(WASHINGTON) — Democrats trying to ban individual stock ownership among members of Congress say they finally have enough support to push forward a bill following its hard-won backing by House Speaker Nancy Pelosi.

The Ban Conflicted Trading Act, Democrats said during a Thursday press call, will restore public trust in members of Congress at a time when over 70% of voters support a resolution to curb stock trading for lawmakers and top staff who might put their own interests above the public’s.

The legislation gained traction this week after Pelosi, D-Calif., on Wednesday announced her support for the measure following months of resistance.

“When we get caught up and even have the ability to individually trade stock, it erodes public trust in government. And right now, whether it is media, government, or any sort of institution, we are having a crisis of public faith in many institutions that are very critical to the well-being of society,” Rep. Alexandria Ocasio-Cortez, D-N.Y., said Thursday on the virtual call, joined also by Sens. Jeff Merkley, D-Ore., Sherrod Brown, D-Ohio, and Reps. Raja Krishnamoorthi, D-Ill., and Joe Neguse, D-Colo.

“When we have access to classified information, we should not be trading on that information, whether it’s consciously or unconsciously, we shouldn’t appear to even really advance the appearance of that,” Ocasio-Cortez said.

Pelosi in January still seemed resistant to the ban, though she had relaxed the hard-line approach she took a month earlier.

“We’re a free-market economy,” Pelosi told reporters in December.

But Senate Majority Leader Chuck Schumer, D-N.Y., has backed the idea of banning members of Congress from trading individual stocks.

“I think that the speaker’s openness on this position is really a testament to the fact that public attention and pressure can move public policy from the bottom all the way to the top, and I applaud the speaker’s openness and her willingness to listen to the caucus on this issue,” Ocasio-Cortez said.

Fourteen members of Congress introduced the act in the House, including Reps. Matt Gaetz, R-Fla., and Michael Cloud, R-Texas.

But not all members of Congress support the ban.

Rep. Elaine Luria, D-Va., pushed back in an interview with Punchbowl News that was published on Wednesday.

“Why would you assume that members of Congress are going to be inherently bad or corrupt?” she asked.

Senate Minority Leader Mitch McConnell said on Tuesday he hadn’t given the matter “serious thought” because his assets are in mutual funds, not stocks.

“That’s what I advise members to do because I think it prevents such suggestions that you are engaged in insider trading,” he said.

Efforts to ban stock trading among members of Congress have been going on for over 11 years, said one of the legislation’s champions, Sen.
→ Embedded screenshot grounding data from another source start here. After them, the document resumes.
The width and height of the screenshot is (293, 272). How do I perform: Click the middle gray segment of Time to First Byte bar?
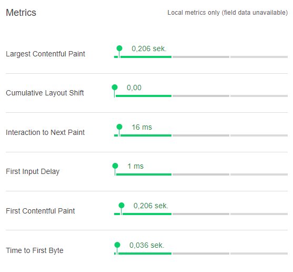tap(201, 254)
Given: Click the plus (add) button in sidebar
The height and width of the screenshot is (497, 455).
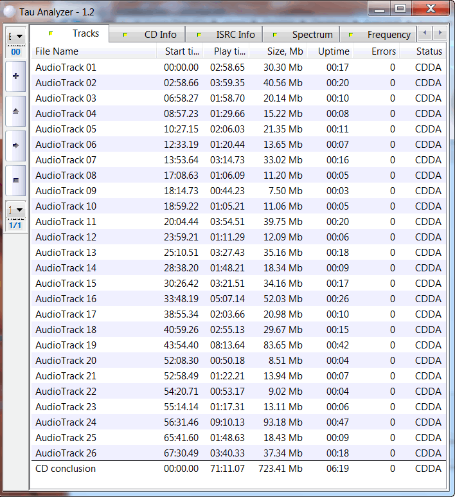Looking at the screenshot, I should click(x=15, y=77).
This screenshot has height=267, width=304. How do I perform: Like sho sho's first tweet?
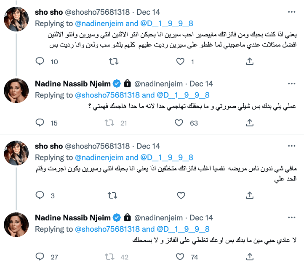point(181,62)
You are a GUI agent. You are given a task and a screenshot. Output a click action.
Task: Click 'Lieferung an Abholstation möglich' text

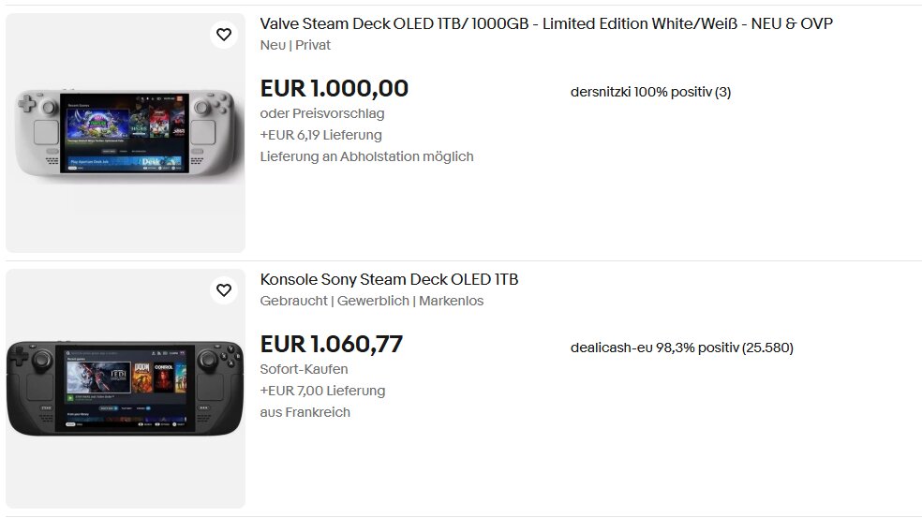(366, 156)
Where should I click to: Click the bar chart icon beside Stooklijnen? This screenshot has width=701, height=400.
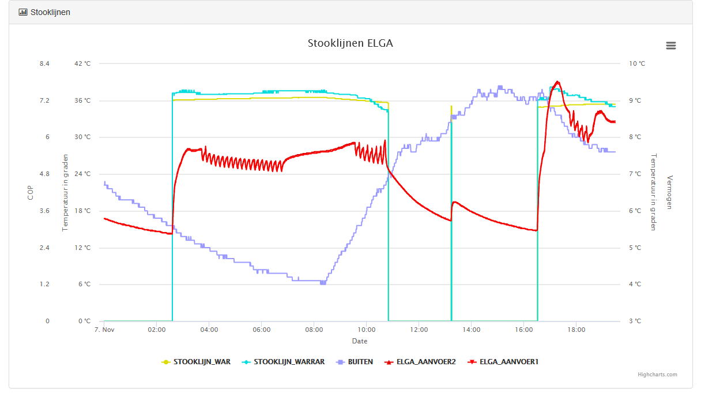pos(23,12)
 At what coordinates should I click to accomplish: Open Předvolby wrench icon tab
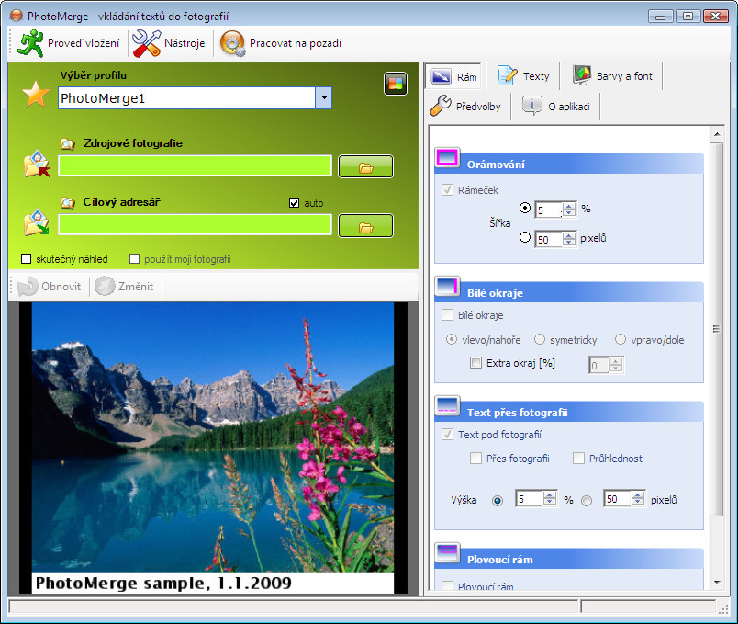click(466, 106)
Jeff Merkley, D-Ore. The lawmaker recently introduced a similar bill in the Senate along with Sen. Elizabeth Warren, D-Mass.

“This is the moment we need to get it. We don’t need to just discuss it,” he said Thursday, adding, “And we’re building the momentum to make that happen.”
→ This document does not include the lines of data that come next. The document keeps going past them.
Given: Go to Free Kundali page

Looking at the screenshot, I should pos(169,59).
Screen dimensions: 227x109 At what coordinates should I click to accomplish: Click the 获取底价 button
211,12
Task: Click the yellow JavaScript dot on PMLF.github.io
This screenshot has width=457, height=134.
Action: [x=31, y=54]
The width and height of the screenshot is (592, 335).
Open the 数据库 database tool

Congress enacted the Stop Trading on Congressional Knowledge Act in 2012, requiring members to disclose their stock ownerships and rates. They often find loopholes to that law, however, triggering a number of public trading scandals, said Krishnamoorthi, who called the legislation “wholly inadequate” in addressing problems of insider trading.

“Fifty-four members of Congress violated the Stock Act in terms of not disclosing their trades, but for the hundreds who actually abided by the Stock Act and disclosed their trades, they created the appearance of insider trading,” Krishnamoorthi said, referring to an analysis by Business Insider published earlier this year.

In 2017, after it was revealed that former Rep. Tom Price, R-Ga., famously traded more than $300,000 of shares in medical companies while deeply involved in health care policy, pressure to tighten trading procedures increased.

Sen. Richard Burr, R-N.C., in 2020 stepped down as chair of the high-profile Senate Intelligence Committee while the Justice Department investigated stock trades he made at the dawn of the pandemic, including tens of thousands of dollars in trades made in the hospitality industry.

Serious questions of conflicts of interest also arose during the COVID-19 pandemic when members of Congress came under scrutiny for purchasing stock in vaccine companies.

“Basically, people assume that when these members say, come out of a COVID hearing and start to buy Pfizer stock, that somehow they knew something about COVID when they bought the Pfizer stock that the rest of the country does not know,” Krishnamoorthi said.

Sen. Jon Ossoff, D-Ga., said on Thursday that stock trading during the pandemic heightened the issue on the national stage.

“The high-profile scandals of stock trading during the COVID-19 pandemic, around confidential briefings that members were receiving, brought this issue to public consciousness,” Ossoff said.

Democrats say they’re hoping to get the bill to the floor for a vote in the coming months, with room for debate and amendments, including a clause that would also bar the spouses of members of Congress from individual trading.